Records from a collection:
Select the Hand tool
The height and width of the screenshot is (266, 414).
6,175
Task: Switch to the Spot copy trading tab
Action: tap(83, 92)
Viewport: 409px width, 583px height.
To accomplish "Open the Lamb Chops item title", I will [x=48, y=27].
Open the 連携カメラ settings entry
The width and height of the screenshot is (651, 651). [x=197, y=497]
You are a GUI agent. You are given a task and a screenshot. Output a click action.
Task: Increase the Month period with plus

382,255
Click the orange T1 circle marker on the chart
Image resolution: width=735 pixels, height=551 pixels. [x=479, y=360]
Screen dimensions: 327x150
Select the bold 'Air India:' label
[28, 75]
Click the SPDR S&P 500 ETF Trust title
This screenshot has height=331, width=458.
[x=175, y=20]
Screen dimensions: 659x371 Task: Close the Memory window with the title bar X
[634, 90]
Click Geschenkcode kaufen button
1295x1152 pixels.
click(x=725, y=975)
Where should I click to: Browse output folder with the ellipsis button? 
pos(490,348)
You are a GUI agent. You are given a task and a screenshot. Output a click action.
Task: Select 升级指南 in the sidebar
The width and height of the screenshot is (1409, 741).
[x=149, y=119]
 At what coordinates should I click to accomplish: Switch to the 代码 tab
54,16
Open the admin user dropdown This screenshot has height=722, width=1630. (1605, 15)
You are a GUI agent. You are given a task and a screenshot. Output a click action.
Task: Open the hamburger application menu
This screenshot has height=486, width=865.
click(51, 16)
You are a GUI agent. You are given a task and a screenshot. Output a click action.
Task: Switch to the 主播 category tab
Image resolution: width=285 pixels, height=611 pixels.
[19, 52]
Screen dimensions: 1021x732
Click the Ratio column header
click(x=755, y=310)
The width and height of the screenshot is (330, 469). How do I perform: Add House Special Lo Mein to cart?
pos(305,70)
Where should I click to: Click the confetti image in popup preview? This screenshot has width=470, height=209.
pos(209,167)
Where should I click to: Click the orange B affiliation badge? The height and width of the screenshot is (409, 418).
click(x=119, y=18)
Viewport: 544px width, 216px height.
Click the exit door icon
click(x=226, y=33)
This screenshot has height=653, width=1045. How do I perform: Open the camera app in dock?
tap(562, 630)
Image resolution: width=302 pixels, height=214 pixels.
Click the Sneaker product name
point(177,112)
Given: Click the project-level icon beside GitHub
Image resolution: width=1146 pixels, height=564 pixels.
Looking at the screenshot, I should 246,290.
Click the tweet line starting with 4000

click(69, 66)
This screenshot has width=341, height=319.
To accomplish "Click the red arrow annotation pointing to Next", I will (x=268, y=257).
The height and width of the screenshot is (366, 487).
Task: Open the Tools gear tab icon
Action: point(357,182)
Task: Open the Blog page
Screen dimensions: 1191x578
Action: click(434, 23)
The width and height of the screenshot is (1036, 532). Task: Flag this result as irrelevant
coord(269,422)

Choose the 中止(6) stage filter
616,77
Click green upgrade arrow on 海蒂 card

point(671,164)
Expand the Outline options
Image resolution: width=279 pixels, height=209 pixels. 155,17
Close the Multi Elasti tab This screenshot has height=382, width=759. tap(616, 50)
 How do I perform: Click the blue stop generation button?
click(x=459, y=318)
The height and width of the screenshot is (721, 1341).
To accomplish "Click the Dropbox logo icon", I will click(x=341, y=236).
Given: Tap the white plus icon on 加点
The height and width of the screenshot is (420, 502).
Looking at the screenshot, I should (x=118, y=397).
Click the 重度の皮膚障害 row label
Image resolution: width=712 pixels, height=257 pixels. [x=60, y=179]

• **THE PROBLEM**: Begin with the line above that has "Open the 連携カメラ settings entry" and continue through the line that has "Click Geschenkcode kaufen button", setting each one down exactly. Stop there.

• **ANSWER TO THIS EXERCISE**:
Open the 連携カメラ settings entry
The width and height of the screenshot is (651, 651). [x=197, y=497]
You are a GUI agent. You are given a task and a screenshot. Output a click action.
Task: Increase the Month period with plus

382,255
Click the orange T1 circle marker on the chart
Image resolution: width=735 pixels, height=551 pixels. [x=479, y=360]
Screen dimensions: 327x150
Select the bold 'Air India:' label
[28, 75]
Click the SPDR S&P 500 ETF Trust title
This screenshot has height=331, width=458.
[x=175, y=20]
Screen dimensions: 659x371 Task: Close the Memory window with the title bar X
[634, 90]
Click Geschenkcode kaufen button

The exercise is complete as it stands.